▸ **Consigne A**: Recopiez à l'identique le passage du texte sur l'amour et la procréation qui commence aux mots « Mais en quoi » et s'arrête après « bien compris ! ».
▸ **Consigne B**: D'après le texte sur l'amour et la procréation, pourquoi le reproche fait aux révolutionnaires actuels ne s'applique-t-il pas à M. Mieli ? Répondez en une à trois phrases.

▸ **Texte de l'exercice**:

━━━━━━

Avec juste raison M. Mieli dit qu’on ne peut pas réduire l’amour à la procréation (pp. 40 et 210), mais je ne suis pas d’accord sur le mode même de raisonner : il ne faut pas accepter la dissociation ; et c’est là le reproche que l’on peut faire à tous les révolutionnaires actuels : ils acceptent le procès de fragmentation de l’être comme un acquis et raisonnent à partir de lui, sur sa base pour opérer une libération qui n’est autre en réalité que la réalisation complète, achevée de la séparation. Ceci n’est pas le cas chez M. Mieli parce qu’il y a chez lui la préoccupation passionnée de la communauté humaine.
Ce disant je ne considère pas que chaque fois qu’on fait l’amour on doive penser à la procréation, mais celle-ci doit être un possible qui ne sera effectué que lorsque nous le voulons. Si on dissocie, il sera difficile de vivre, le moment voulu, toute la dimension spécifique, paléontologique et cosmique de l’acte sexuel s’épanouissant dans son déboucher-ouverture procréatif, sans nier que les êtres vivants recherchent avec intensité la jouissance puisqu’elle est perception immédiate et transcendante de leur vie, de même que l’on peut ressentir le moment où l’acte reproducteur était un simple acte d’assimilation et par là nos êtres peuvent se dilater dans une perception assimilatrice du monde qui nous environne.
Le danger de réduction à particule neutre est bien réel puisque de divers horizons on propose en définitive de supprimer la procréation qui permettrait une libération complète de la femme et de l’amour. M. Mieli lui-même y fait allusion :
Il n’est pas utile de parler de fécondation artificielle, etc., parce qu’il est très difficile d’imaginer quelles conséquences grandioses en dériveront à la suite de la libération de la femme et de l’éros.
Mais en quoi ne plus procréer, accoucher, allaiter, peut-il être une manifestation positive ? Cette libération-émancipation est un dépouillement, une réduction de l’être humain à un support de diverses fonctions qu’on peut lui greffer ou qu’il peut manipuler en dehors de lui. G. Groddeck que M. Mieli cite souvent l’avait bien compris !
Émancipation-libération est un procès au sein du mouvement du capital. Les hommes et les femmes ont cru emboiter la voie du “salut” en voulant s’émanciper (cf. la problématique fondamentale chez K. Marx avec sa théorie du prolétariat). En fait ils se sont fait mystifier et le concept de libération est au cœur de la fausse conscience historique7.
La dynamique de la libération est celle de la fragmentation ; la libération sexuelle c’est la pulvérisation de l’amour procès total de vie humano-féminine. De telle sorte qu’en libérant, autonomisant les possibles on perd le plus essentiel, celui de la totalité et de la plénitude. C’est une démarche générale : être contre la procréation c’est comme être contre le travail ; c’est vouloir finalement être dépossédé de la vie et de l’activité ; le capital tendant finalement à réaliser une communauté sans êtres biologiques humains et sans activité biologique humaine !

━━━━━━

▸ **Entrées extraites**:
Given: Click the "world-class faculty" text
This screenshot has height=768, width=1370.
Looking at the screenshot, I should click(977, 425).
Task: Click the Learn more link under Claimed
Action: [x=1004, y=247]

━━━━━━

▸ **Zone de réponse A**:
Mais en quoi ne plus procréer, accoucher, allaiter, peut-il être une manifestation positive ? Cette libération-émancipation est un dépouillement, une réduction de l’être humain à un support de diverses fonctions qu’on peut lui greffer ou qu’il peut manipuler en dehors de lui. G. Groddeck que M. Mieli cite souvent l’avait bien compris !

▸ **Zone de réponse B**: Ce reproche ne vaut pas pour M. Mieli parce qu'il y a chez lui la préoccupation passionnée de la communauté humaine. Les révolutionnaires actuels, eux, acceptent le procès de fragmentation de l'être comme un acquis et raisonnent à partir de lui.